## EXERCISE BRIEF
From the data below, return the exact lines starting at the line containing "Five years post-concussion (71, 2116)" and ending at the line containing "October 2022 (71, 2410)", both included, and nothing else.

## ENTRIES PROVIDED
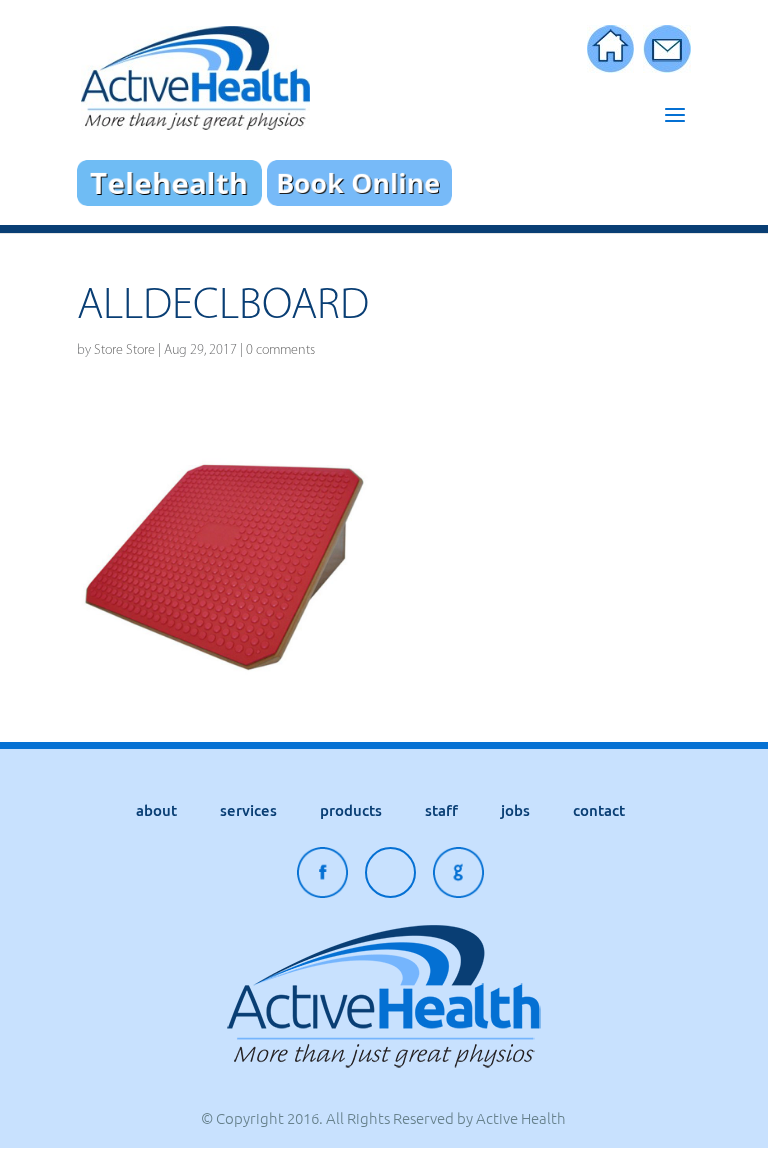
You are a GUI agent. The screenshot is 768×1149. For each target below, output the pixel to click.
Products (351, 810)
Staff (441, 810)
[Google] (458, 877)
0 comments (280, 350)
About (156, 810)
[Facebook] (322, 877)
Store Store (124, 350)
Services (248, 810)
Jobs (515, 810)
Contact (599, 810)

* * *

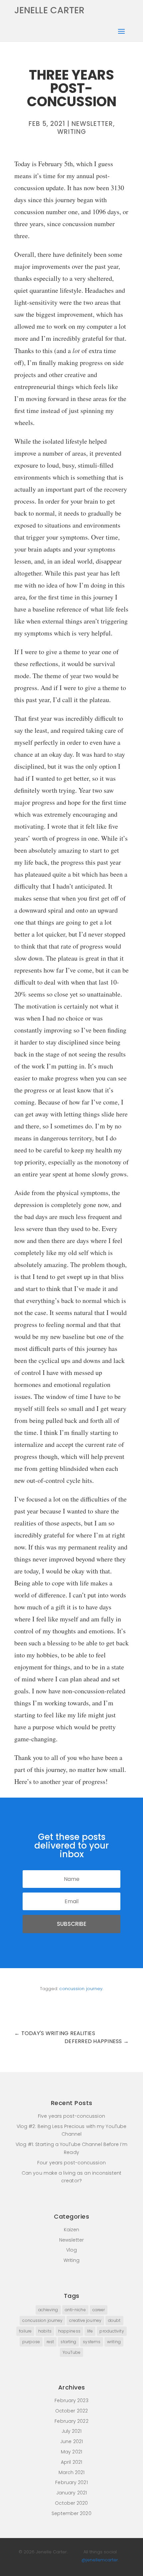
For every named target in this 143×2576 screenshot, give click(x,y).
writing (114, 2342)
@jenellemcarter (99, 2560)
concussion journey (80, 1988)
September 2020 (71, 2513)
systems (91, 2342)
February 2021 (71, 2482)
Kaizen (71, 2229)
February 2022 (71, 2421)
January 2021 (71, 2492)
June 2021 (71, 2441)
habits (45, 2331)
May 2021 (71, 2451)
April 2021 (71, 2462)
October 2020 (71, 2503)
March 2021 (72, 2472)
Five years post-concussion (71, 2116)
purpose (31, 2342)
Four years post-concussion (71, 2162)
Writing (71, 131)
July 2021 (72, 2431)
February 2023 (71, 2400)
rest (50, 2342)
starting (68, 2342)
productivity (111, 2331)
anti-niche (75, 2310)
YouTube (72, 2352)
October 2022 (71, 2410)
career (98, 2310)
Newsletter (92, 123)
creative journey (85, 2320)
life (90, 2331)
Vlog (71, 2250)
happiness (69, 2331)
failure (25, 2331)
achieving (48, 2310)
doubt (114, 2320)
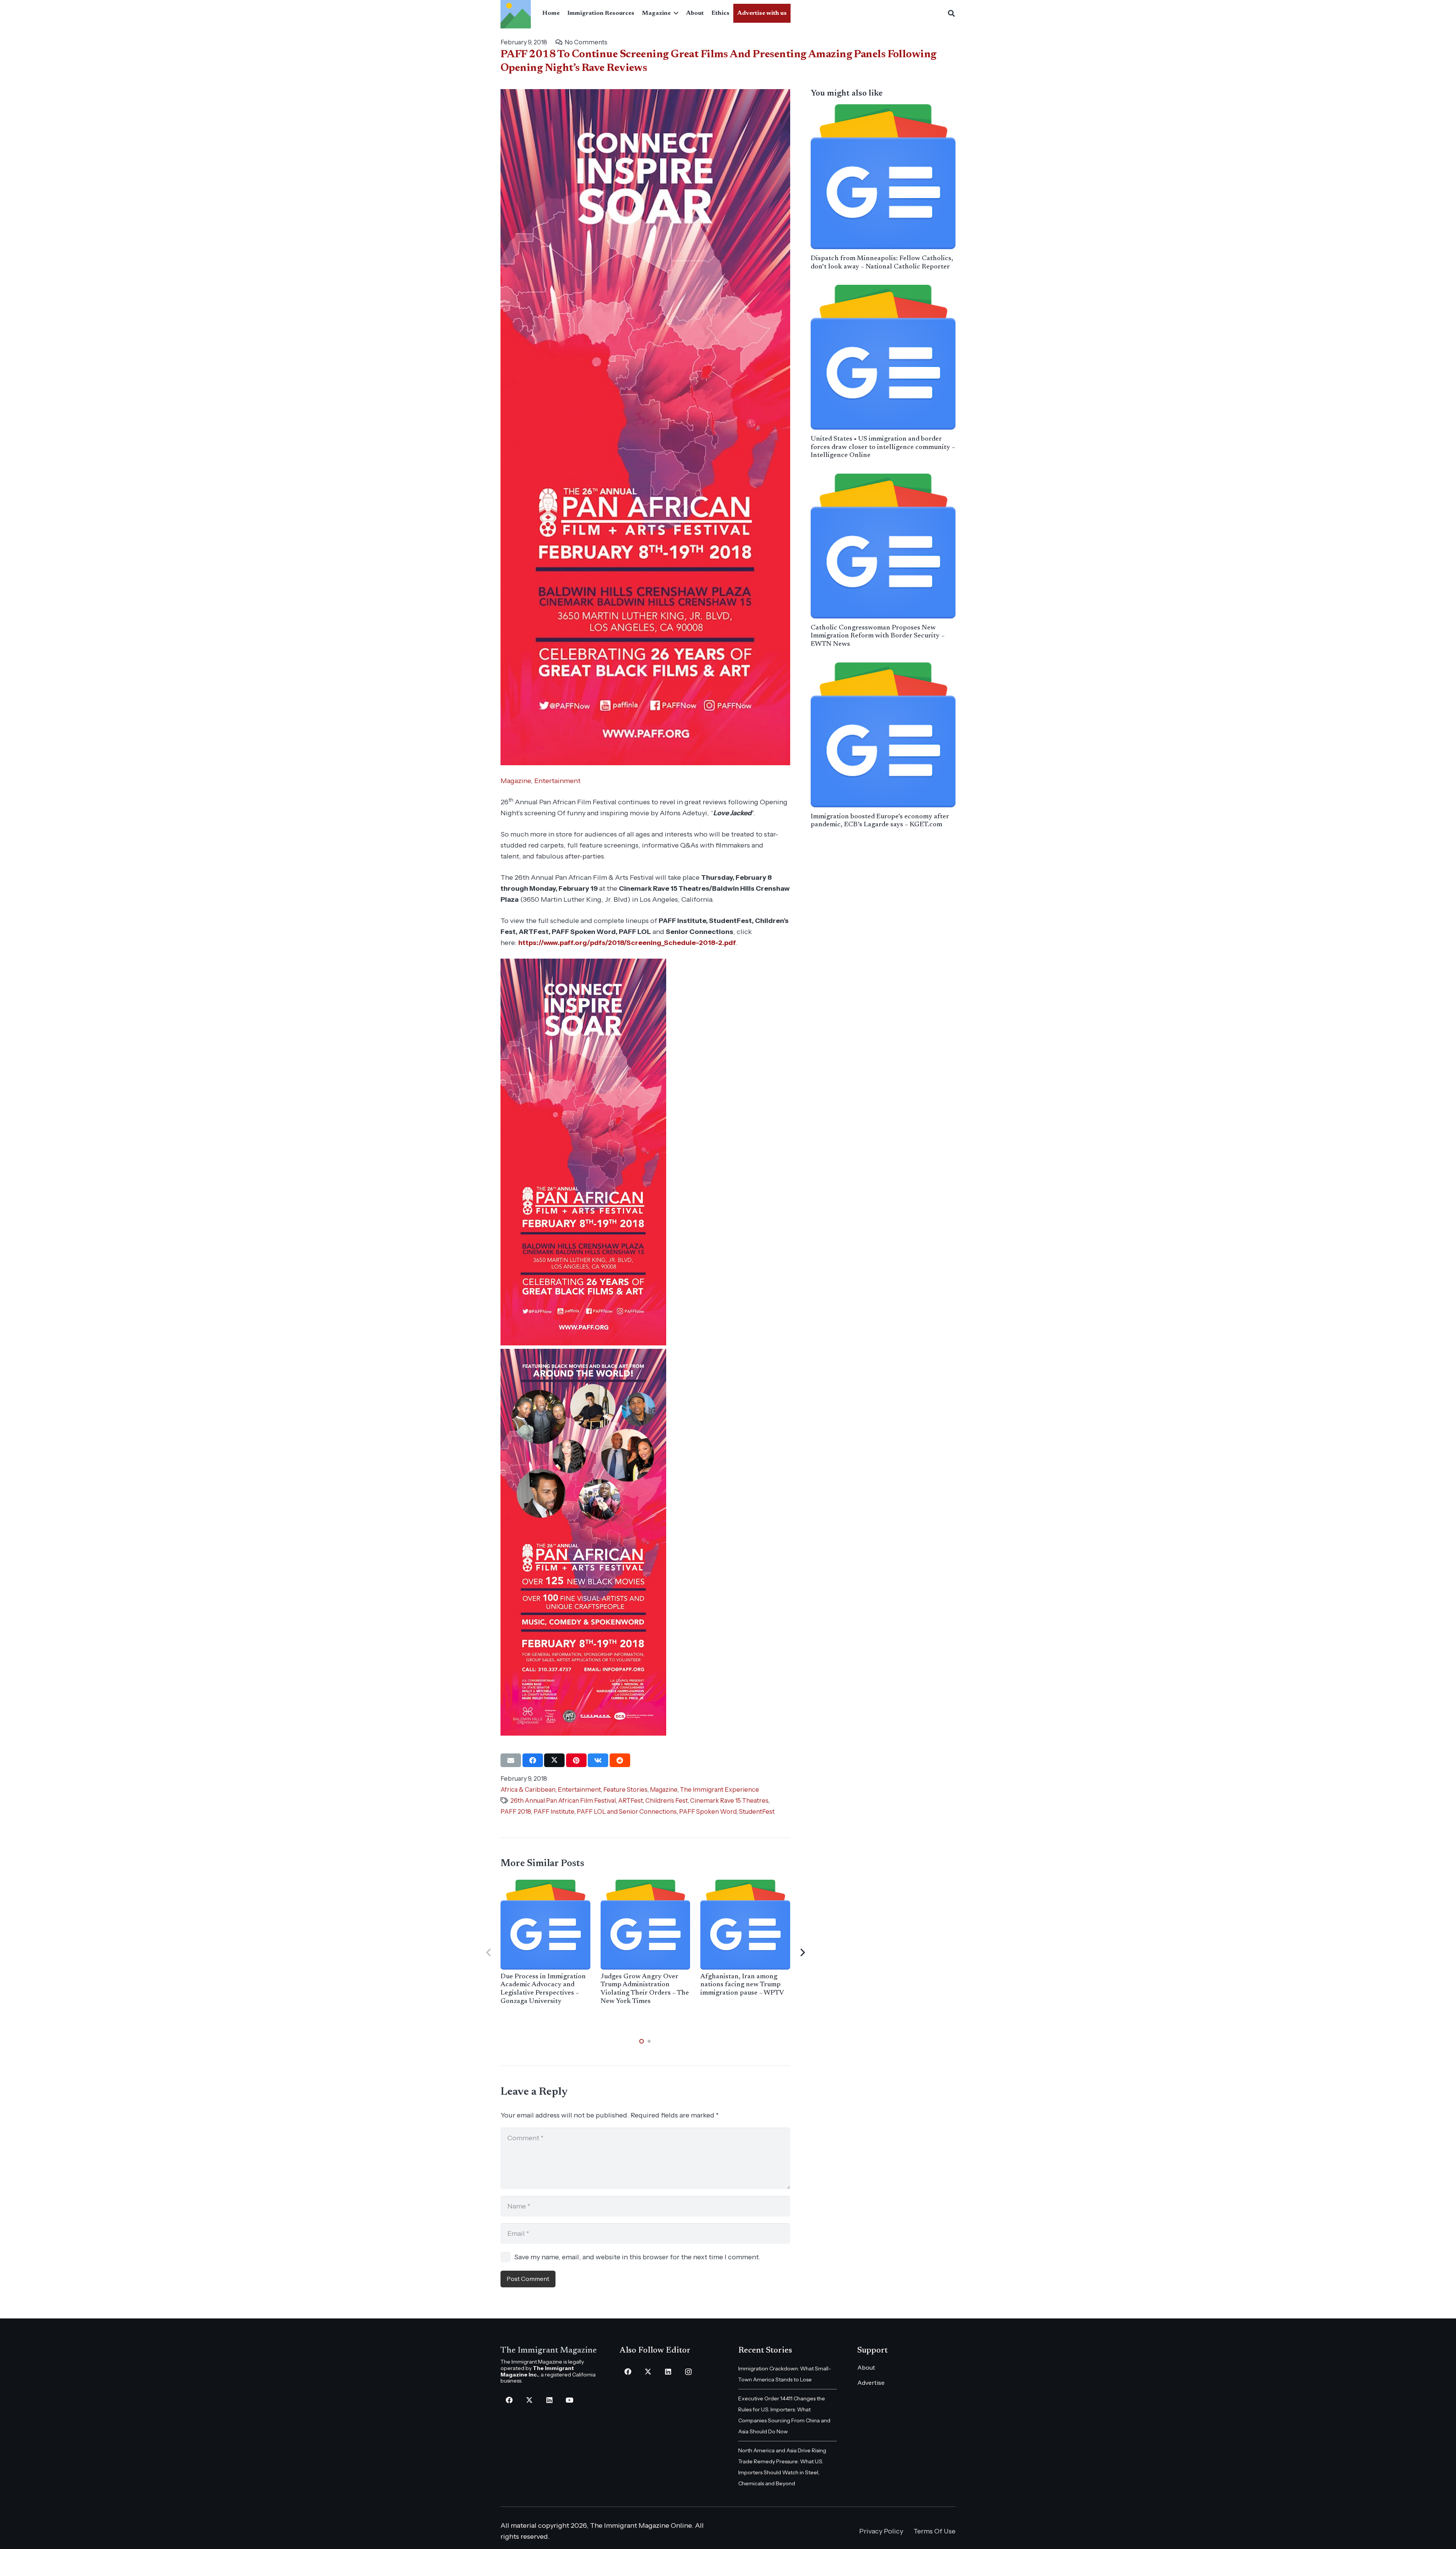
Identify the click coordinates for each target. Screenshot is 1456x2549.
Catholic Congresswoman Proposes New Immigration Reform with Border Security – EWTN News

## SOLUTION TO THE PROBLEM
Five years post-concussion (71, 2116)
purpose (31, 2342)
Four years post-concussion (71, 2162)
Writing (71, 131)
July 2021 (72, 2431)
February 2023 (71, 2400)
rest (50, 2342)
starting (68, 2342)
productivity (111, 2331)
anti-niche (75, 2310)
YouTube (72, 2352)
October 2022 (71, 2410)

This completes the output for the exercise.